=== Section Start ===

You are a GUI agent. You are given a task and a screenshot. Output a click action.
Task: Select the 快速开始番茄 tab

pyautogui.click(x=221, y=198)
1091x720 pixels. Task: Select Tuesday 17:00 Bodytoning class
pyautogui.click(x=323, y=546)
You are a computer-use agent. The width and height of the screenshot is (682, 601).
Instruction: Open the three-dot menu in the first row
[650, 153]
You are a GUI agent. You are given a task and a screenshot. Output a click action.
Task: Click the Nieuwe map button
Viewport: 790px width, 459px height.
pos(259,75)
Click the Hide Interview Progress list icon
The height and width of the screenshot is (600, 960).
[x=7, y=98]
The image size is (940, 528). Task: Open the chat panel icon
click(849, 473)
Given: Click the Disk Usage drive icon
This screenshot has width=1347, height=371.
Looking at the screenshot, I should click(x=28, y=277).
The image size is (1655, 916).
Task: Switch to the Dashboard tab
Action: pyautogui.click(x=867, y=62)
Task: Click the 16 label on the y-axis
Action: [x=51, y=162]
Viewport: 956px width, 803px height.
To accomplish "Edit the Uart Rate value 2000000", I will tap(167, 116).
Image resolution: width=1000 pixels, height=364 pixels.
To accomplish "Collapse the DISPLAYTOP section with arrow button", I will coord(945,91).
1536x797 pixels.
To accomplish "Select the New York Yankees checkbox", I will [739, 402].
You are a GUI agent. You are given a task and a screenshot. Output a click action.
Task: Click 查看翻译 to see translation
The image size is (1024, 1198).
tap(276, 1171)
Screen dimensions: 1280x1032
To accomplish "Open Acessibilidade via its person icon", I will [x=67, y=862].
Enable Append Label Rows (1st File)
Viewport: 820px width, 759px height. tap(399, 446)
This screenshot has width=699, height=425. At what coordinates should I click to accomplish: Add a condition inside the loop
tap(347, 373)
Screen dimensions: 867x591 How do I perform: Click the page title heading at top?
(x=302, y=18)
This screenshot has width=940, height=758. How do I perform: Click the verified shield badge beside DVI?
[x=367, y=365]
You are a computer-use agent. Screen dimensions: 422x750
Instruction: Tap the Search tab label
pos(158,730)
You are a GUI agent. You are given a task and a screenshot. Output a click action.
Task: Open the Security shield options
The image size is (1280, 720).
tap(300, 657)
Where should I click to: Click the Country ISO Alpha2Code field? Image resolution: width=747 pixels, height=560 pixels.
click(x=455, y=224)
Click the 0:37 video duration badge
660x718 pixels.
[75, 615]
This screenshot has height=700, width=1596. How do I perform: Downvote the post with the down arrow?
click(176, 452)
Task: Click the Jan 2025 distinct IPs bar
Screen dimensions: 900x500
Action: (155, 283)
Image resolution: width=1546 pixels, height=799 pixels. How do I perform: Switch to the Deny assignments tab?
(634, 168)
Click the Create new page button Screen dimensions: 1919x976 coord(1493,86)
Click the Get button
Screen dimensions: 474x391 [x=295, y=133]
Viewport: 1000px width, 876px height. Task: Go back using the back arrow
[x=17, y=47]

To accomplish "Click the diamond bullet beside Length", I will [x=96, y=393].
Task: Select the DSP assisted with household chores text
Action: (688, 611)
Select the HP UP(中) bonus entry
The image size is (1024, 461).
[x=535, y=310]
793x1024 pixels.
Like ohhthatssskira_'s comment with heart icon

=== Section End ===

- [ACTIVITY] Copy the records above exactly, leaving nothing out.

- [RESULT FOR THIS EXERCISE]
You are a GUI agent. You are given a task and a screenshot. Output a click action.
Task: Select the 快速开始番茄 tab

pyautogui.click(x=221, y=198)
1091x720 pixels. Task: Select Tuesday 17:00 Bodytoning class
pyautogui.click(x=323, y=546)
You are a computer-use agent. The width and height of the screenshot is (682, 601).
Instruction: Open the three-dot menu in the first row
[650, 153]
You are a GUI agent. You are given a task and a screenshot. Output a click action.
Task: Click the Nieuwe map button
Viewport: 790px width, 459px height.
pos(259,75)
Click the Hide Interview Progress list icon
The height and width of the screenshot is (600, 960).
[x=7, y=98]
The image size is (940, 528). Task: Open the chat panel icon
click(849, 473)
Given: Click the Disk Usage drive icon
This screenshot has width=1347, height=371.
Looking at the screenshot, I should click(x=28, y=277).
The image size is (1655, 916).
Task: Switch to the Dashboard tab
Action: pyautogui.click(x=867, y=62)
Task: Click the 16 label on the y-axis
Action: [x=51, y=162]
Viewport: 956px width, 803px height.
To accomplish "Edit the Uart Rate value 2000000", I will tap(167, 116).
Image resolution: width=1000 pixels, height=364 pixels.
To accomplish "Collapse the DISPLAYTOP section with arrow button", I will coord(945,91).
1536x797 pixels.
To accomplish "Select the New York Yankees checkbox", I will [739, 402].
You are a GUI agent. You are given a task and a screenshot. Output a click action.
Task: Click 查看翻译 to see translation
The image size is (1024, 1198).
tap(276, 1171)
Screen dimensions: 1280x1032
To accomplish "Open Acessibilidade via its person icon", I will [x=67, y=862].
Enable Append Label Rows (1st File)
Viewport: 820px width, 759px height. tap(399, 446)
This screenshot has width=699, height=425. At what coordinates should I click to accomplish: Add a condition inside the loop
tap(347, 373)
Screen dimensions: 867x591 How do I perform: Click the page title heading at top?
(x=302, y=18)
This screenshot has width=940, height=758. How do I perform: Click the verified shield badge beside DVI?
[x=367, y=365]
You are a computer-use agent. Screen dimensions: 422x750
Instruction: Tap the Search tab label
pos(158,730)
You are a GUI agent. You are given a task and a screenshot. Output a click action.
Task: Open the Security shield options
The image size is (1280, 720).
tap(300, 657)
Where should I click to: Click the Country ISO Alpha2Code field? Image resolution: width=747 pixels, height=560 pixels.
click(x=455, y=224)
Click the 0:37 video duration badge
660x718 pixels.
[75, 615]
This screenshot has height=700, width=1596. How do I perform: Downvote the post with the down arrow?
click(176, 452)
Task: Click the Jan 2025 distinct IPs bar
Screen dimensions: 900x500
Action: (155, 283)
Image resolution: width=1546 pixels, height=799 pixels. How do I perform: Switch to the Deny assignments tab?
(634, 168)
Click the Create new page button Screen dimensions: 1919x976 coord(1493,86)
Click the Get button
Screen dimensions: 474x391 [x=295, y=133]
Viewport: 1000px width, 876px height. Task: Go back using the back arrow
[x=17, y=47]

To accomplish "Click the diamond bullet beside Length", I will [x=96, y=393].
Task: Select the DSP assisted with household chores text
Action: (688, 611)
Select the HP UP(中) bonus entry
The image size is (1024, 461).
[x=535, y=310]
793x1024 pixels.
Like ohhthatssskira_'s comment with heart icon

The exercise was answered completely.